How to complete this task
Comb through the entries for "agent" and pull out each line that holds it.

**** Supplied records ****

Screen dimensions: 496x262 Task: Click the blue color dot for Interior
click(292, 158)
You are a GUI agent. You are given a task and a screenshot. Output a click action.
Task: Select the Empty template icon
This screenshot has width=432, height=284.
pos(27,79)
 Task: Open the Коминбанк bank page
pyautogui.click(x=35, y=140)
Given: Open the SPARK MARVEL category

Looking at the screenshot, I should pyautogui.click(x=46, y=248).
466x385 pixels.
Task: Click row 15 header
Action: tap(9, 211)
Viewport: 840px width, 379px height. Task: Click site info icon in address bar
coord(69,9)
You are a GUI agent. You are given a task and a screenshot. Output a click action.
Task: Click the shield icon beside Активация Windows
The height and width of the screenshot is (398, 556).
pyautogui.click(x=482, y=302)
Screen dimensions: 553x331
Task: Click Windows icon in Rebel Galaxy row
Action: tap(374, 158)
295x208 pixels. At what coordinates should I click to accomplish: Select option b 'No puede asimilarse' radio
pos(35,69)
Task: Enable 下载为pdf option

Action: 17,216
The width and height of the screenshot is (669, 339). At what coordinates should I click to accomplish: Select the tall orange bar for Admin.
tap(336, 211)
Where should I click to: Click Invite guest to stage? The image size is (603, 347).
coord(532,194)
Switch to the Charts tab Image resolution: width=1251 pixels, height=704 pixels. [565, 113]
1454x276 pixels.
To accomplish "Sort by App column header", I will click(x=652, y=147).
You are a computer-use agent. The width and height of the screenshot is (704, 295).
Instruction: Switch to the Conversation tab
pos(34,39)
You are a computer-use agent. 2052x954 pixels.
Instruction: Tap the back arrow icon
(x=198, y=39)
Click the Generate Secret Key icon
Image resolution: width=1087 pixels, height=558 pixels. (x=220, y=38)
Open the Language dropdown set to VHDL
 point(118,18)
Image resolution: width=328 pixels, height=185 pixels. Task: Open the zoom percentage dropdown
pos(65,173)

****

Solution for this problem
You are a GUI agent. You are given a task and a screenshot. Output a click action.
You are a GUI agent. You are given a task and a screenshot. Output a click action.
You are a computer-use agent. The width and height of the screenshot is (704, 295).
You are a computer-use agent. 2052x954 pixels.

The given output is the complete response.